Lin was one of the leaders of the 2011 uprising and, as a result of the visibility he gained then, triumphed in the elections that were held with Wang Yang’s blessing. With Lin in detention, the Lufeng Public Security Bureau has already sent out warnings to the villagers: “We call on all villagers to actively support and cooperate with the work of the legal authorities and defend hard-won social stability,” the Bureau’s statement said, according to the New York Times. “Don’t be incited by a small number of lawbreakers to use drastic measures.”

We don’t know how this latest episode in Wukan’s democratic story will end, but already reports suggest that anywhere between two to three thousand people are publicly protesting at a local police station. It’s notable that Lin was brought in for corruption charges too. Chinese President Xi Jinping has famously sought to weed out corrupt officials at all levels of Party business, and China watchers don’t doubt that Xi’s deployed the feared Central Commission for Discipline Inspection for political ends in the past. Finally, China’s powerful state censorship apparatus has already taken to blocking the terms “villagers” and “Wukan” from popular social networking site Weibo.

Bringing Lin down does send an important message to provincial party chiefs who may consider Wang’s 2011-2012 precedent as a model worth emulating. After all, the original Wukan episode took place under the last generation of CCP leadership, under Hu Jintao. Wang, who developed a reputation as a ‘liberal,’ not only for his intervention in Wukan, but for his progressive ‘Happy Guangdong’ development model, was a Hu protege. In contrast to the Hu era, Xi’s project to consolidate power under the centralized leadership of the Party necessitates the erosion of any idea that the sort of flexibility shown in 2011 could be tolerated.

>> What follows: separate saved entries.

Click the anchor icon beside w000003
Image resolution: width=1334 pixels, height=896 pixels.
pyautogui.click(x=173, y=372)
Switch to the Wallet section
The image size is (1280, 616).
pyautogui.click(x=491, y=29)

An alternative explanation–given that high-level Party interest in a small Guangdong fishing village for intra-party political signaling is unlikely–is that Lin perhaps transgressed somehow against Party loyalty. After all, a core characteristic of the original Wukan uprising was that while discontentment with local government was aired publicly by the protesters, there was no wider movement to question loyalty to or the supremacy of the Party.

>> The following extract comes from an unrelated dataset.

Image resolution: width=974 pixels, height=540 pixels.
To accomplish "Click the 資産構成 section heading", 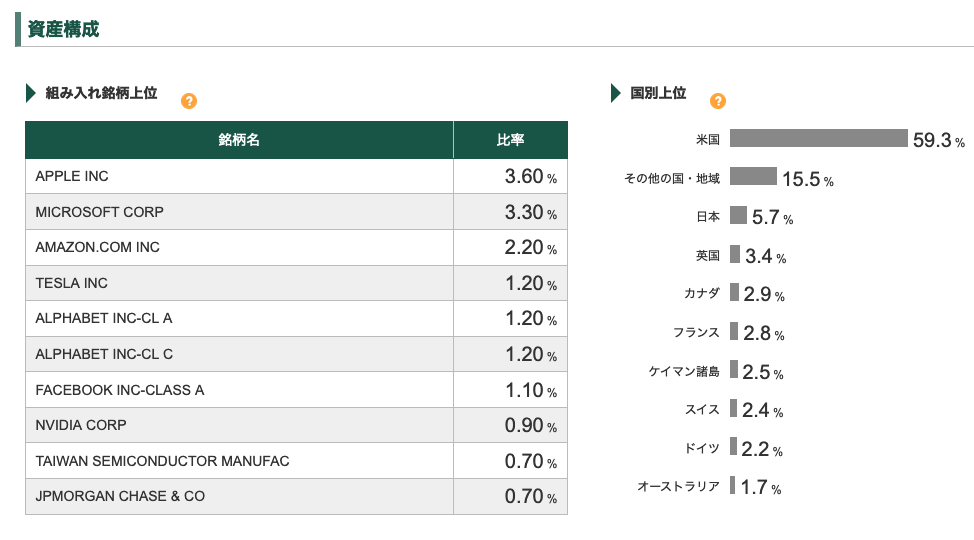I will point(63,29).
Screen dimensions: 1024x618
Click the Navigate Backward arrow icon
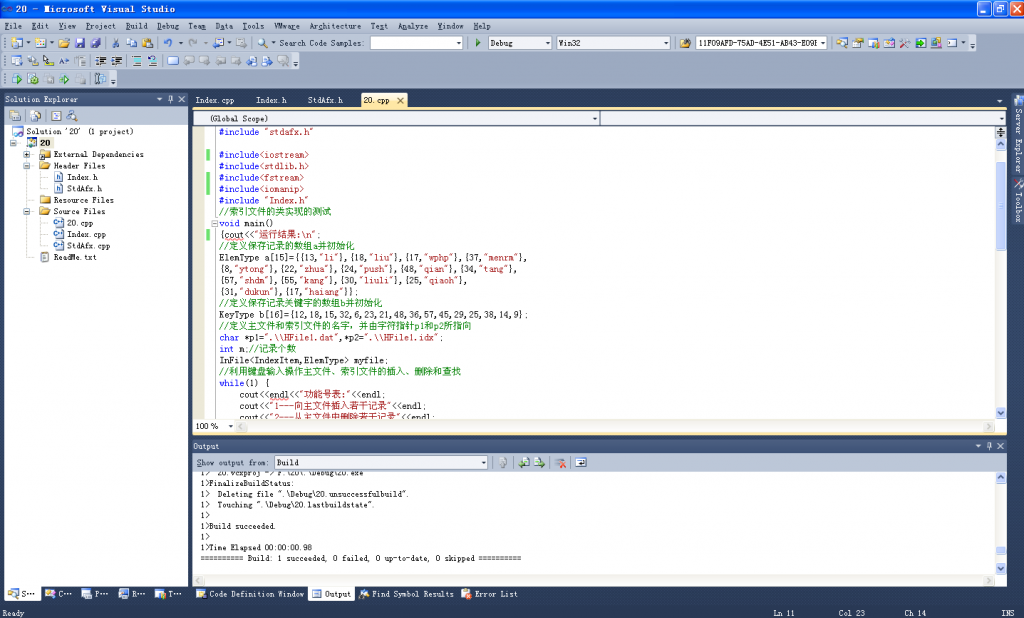pyautogui.click(x=218, y=44)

Alternatively, Lufeng city officials could be seeking retribution for grievances that have been brewing for five years. Wang’s intervention saved Wukan, but the Lufeng government was eager to stamp out the protests. In 2014, in an episode reminiscent of Lin’s current predicament, the Lufeng Public Security Bureau put Hong Ruichao, a deputy chief of Wukan, under criminal inquiry for corruption. Hong, along with Yang Semao, another popularly elected leader, was jailed in October 2014.

In any case, Lin’s arrest doesn’t bode well for the Wukan experiment and could be the end of the Wukan story more broadly. In some ways, the 2016 protests will offer a real world test of exactly how different the Xi-era response to popular uprising can be to the Hu-era leadership. As of this writing, the protests continue. One hopes the protesters and Lin find a satisfactory and just solution to their predicament, free of coercion or violence.

One resident told Radio Free Asia that “Now, things are back to where they were back then (in 2011), and local people are barricading the roads.” Unlike, 2011, however, the Party’s under new management.

Update: On Tuesday, Lin’s confession was broadcast on state television.